Maria Edgeworth's 250th anniversary

19 December 2017

Downloads

PDF icon Hamilton to Edgeworth 3 January 1838 PDF icon Edgeworth to Hamilton 6 January 1838

The 250th anniversary of the birth of Maria Edgeworth (1768–1849), novelist, essayist, and educationist is on 1st January 2018.

Edgeworth was elected as one of the first female Honorary Members of the Royal Irish Academy in 1842 when she was 74 years of age. Edgeworth’s father had also been a Member of the Academy and she had been in correspondence with William Rowan Hamilton when he was President of the Academy.  Their correspondence touches upon the suggestion of the Academy permitting females to be admitted to Academy meetings.

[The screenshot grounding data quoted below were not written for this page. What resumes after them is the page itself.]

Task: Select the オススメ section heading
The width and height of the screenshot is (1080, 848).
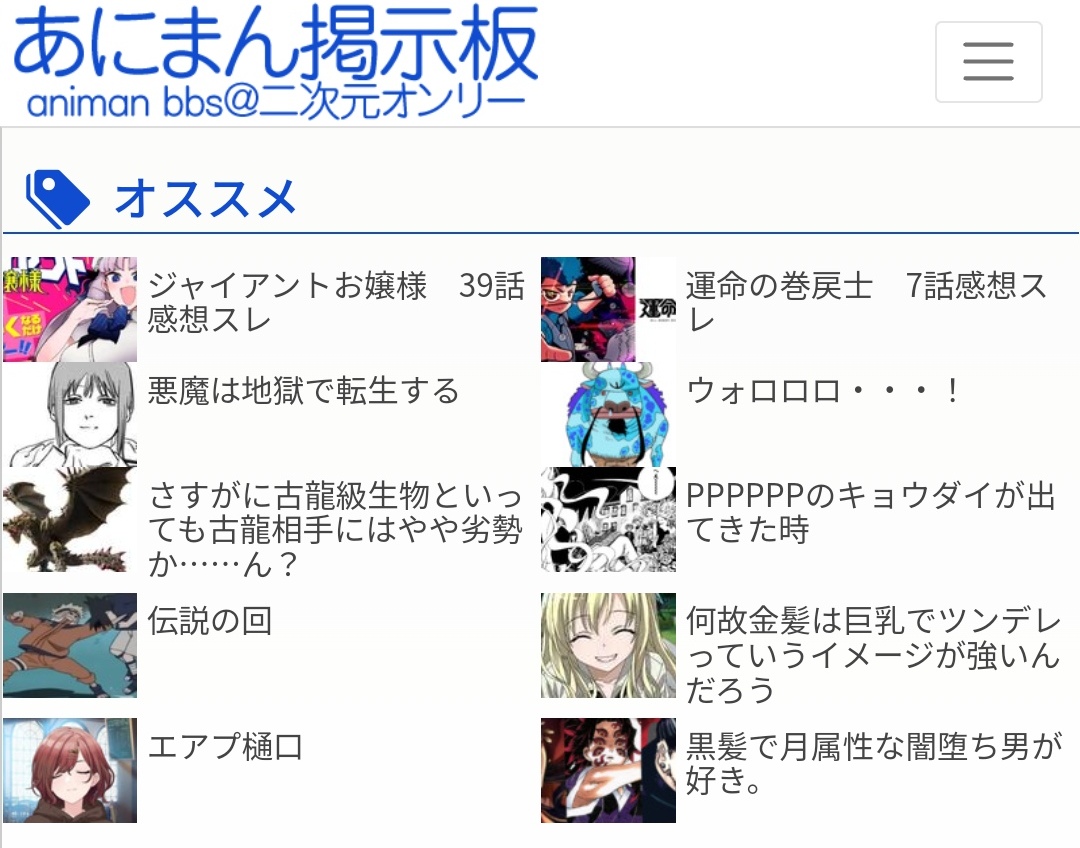Action: (x=205, y=199)
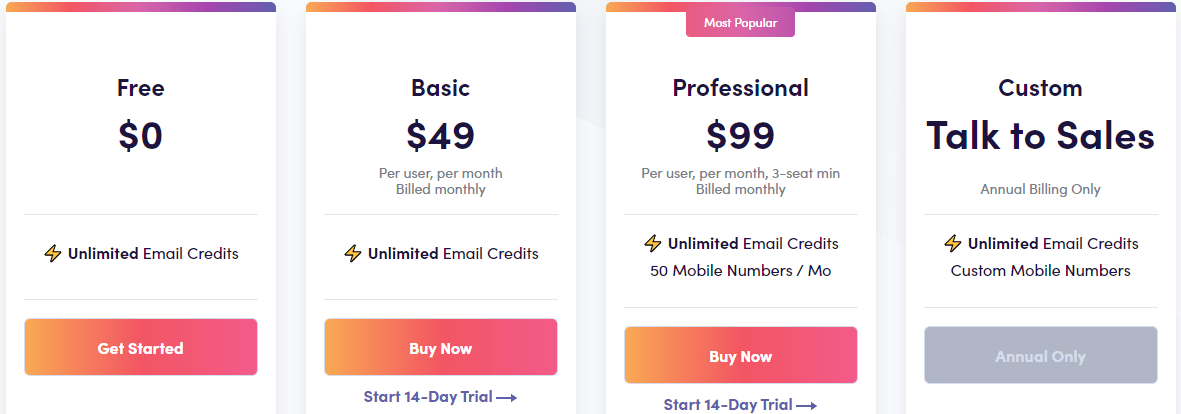The image size is (1181, 414).
Task: Click the $99 price text
Action: (740, 135)
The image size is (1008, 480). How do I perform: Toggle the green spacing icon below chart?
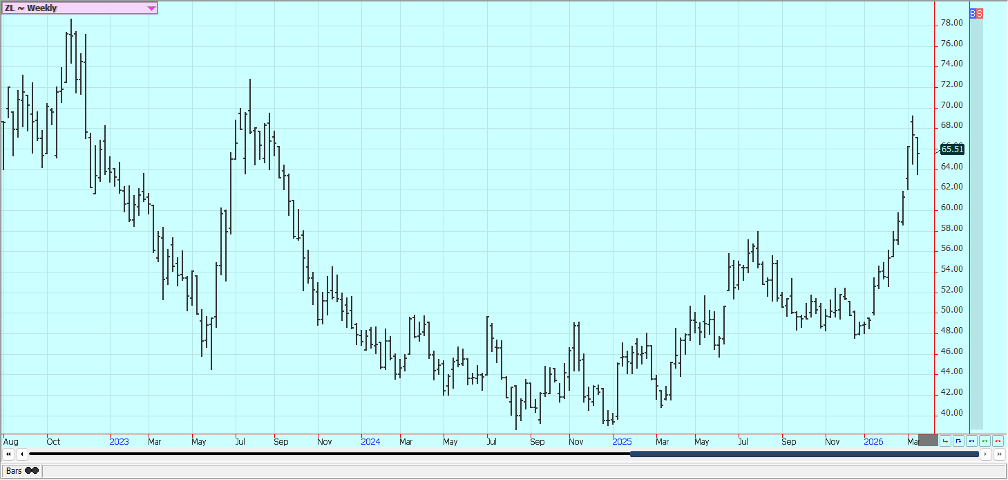[x=984, y=440]
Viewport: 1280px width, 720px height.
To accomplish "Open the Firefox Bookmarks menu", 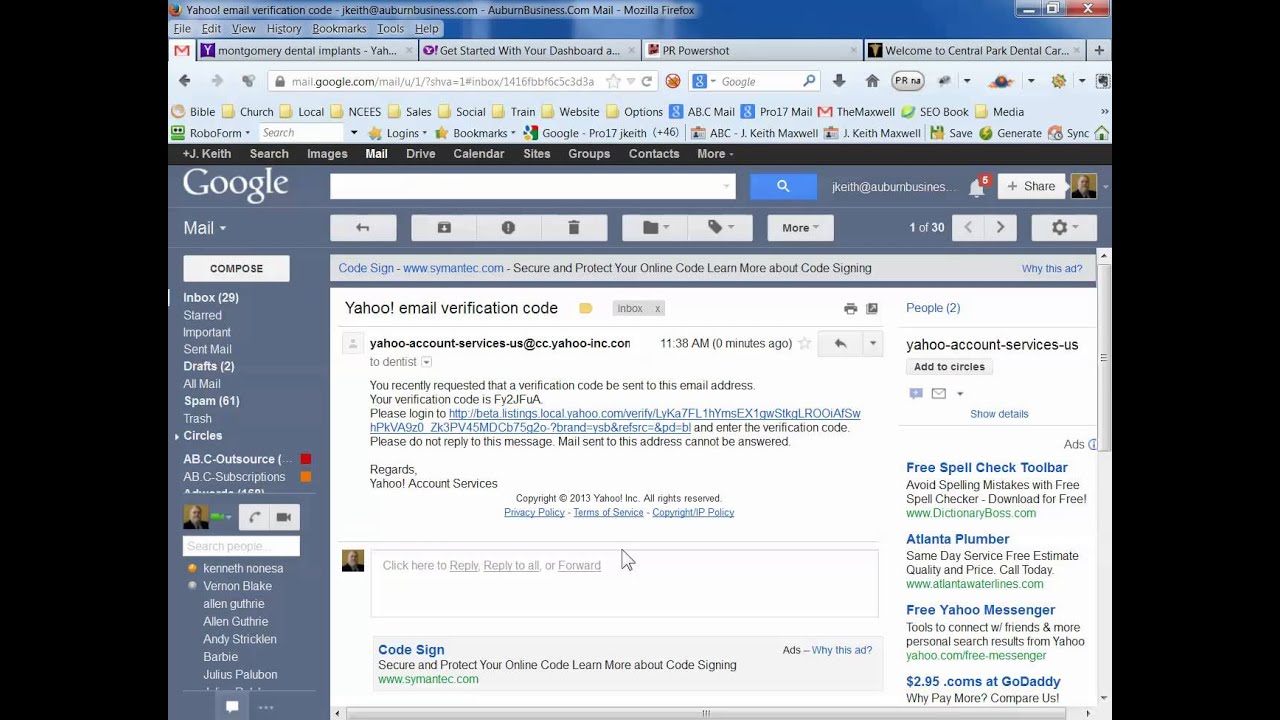I will point(339,28).

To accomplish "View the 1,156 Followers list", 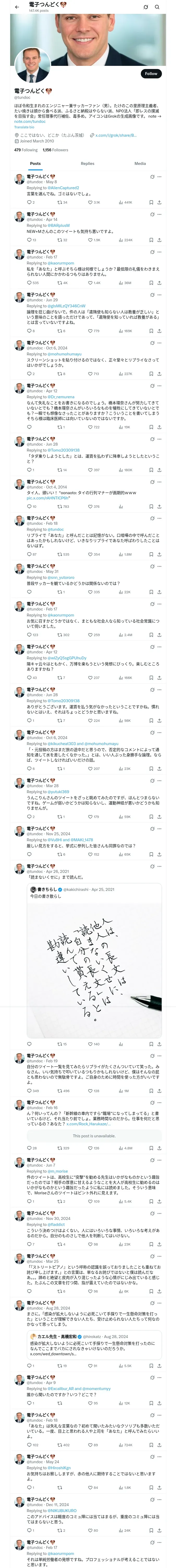I will pos(55,150).
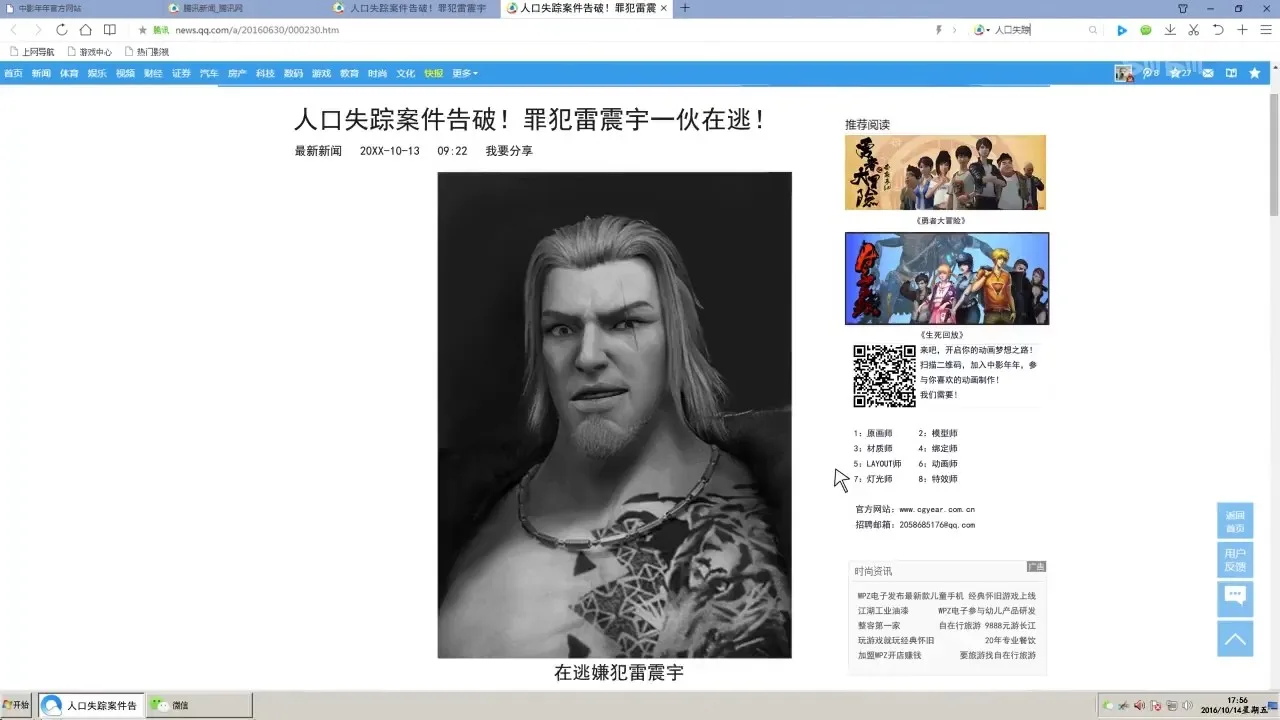Select the 新闻 navigation item
The width and height of the screenshot is (1280, 720).
41,73
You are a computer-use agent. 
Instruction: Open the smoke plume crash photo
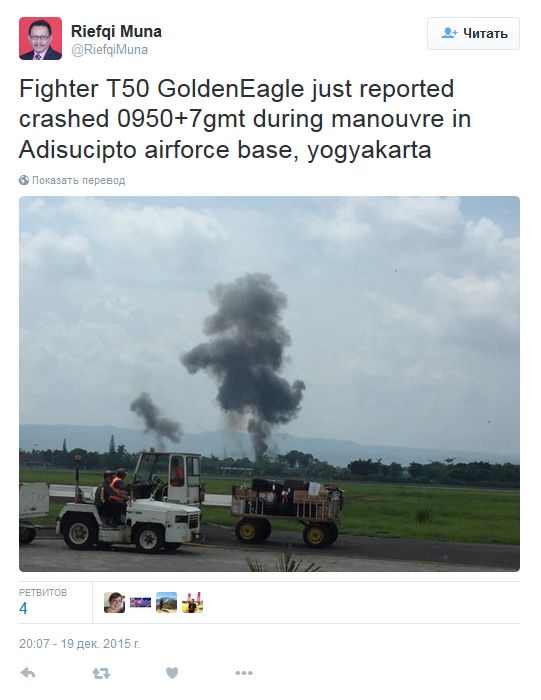(269, 384)
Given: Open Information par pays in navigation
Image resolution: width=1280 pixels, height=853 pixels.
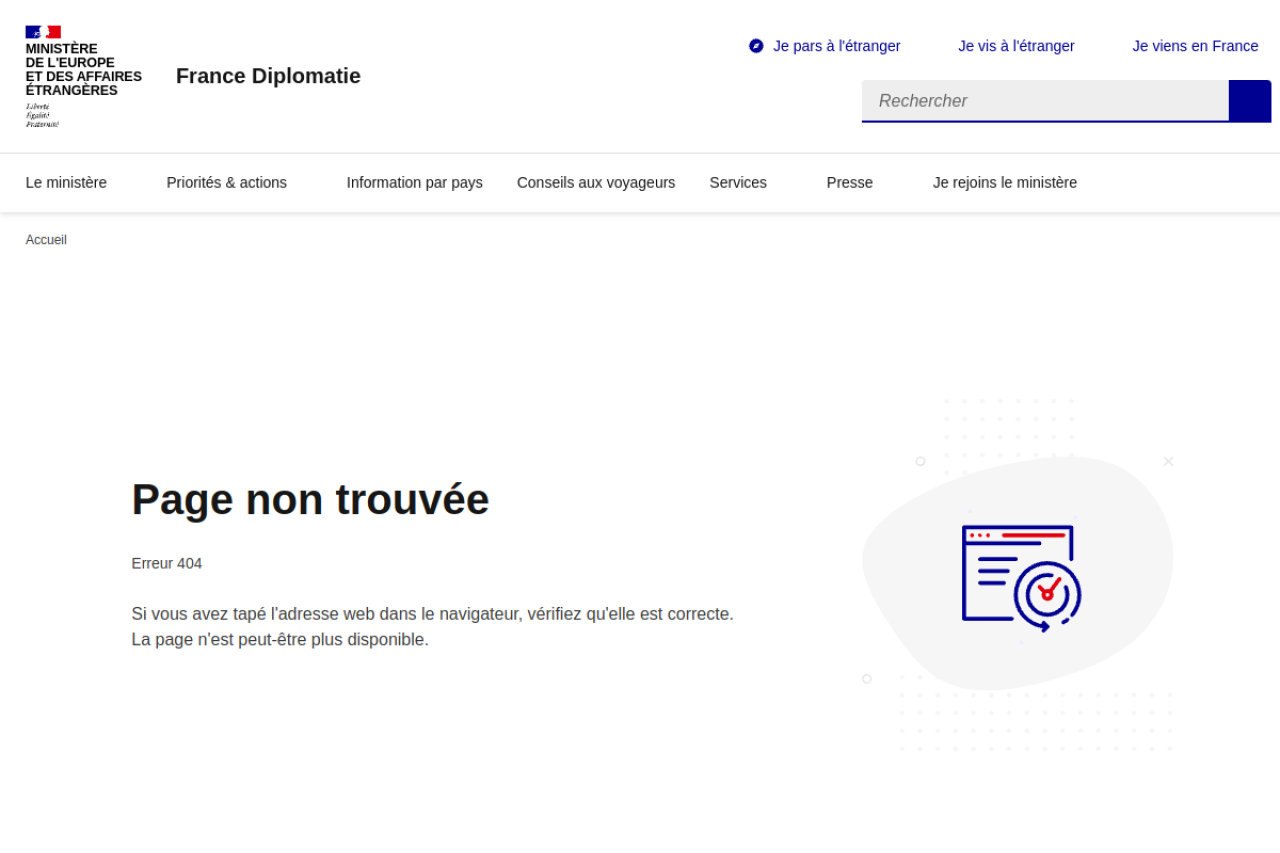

Correspondence from William Rowan Hamilton to Maria Edgeworth, 3 January 1838.
and Edgeworth’s response to Hamilton, 6 January 1838.
See transcripts on right hand side of webpage.

 

Entry for Maria Edgeworth by Edwina Keown in the Dictionary of Irish Biography

Edgeworth, Maria (1768–1849), novelist, essayist, and educationist, was born at Black Bourton Manor, Oxfordshire, England, the estate of the Hungerford family; her maternal grandmother was a Hungerford heiress. Her date of birth is sometimes given as 1 January 1767. Edgeworth considered her date of birth to be 1 January 1768; records at Black Bourton support this. Her father Richard Lovell Edgeworth, gentleman landowner of Edgeworthstown Estate, Edgeworthstown, Co. Longford, married four times and fathered twenty-two surviving children. Maria was the second surviving child of Richard's first marriage (by elopement) to Anna Maria Elers. As part of an educational project her older brother Richard was sent away for schooling on the Continent and became estranged from the family. After the death of her father's second wife, Honora, Edgeworth became his assistant and intellectual correspondent.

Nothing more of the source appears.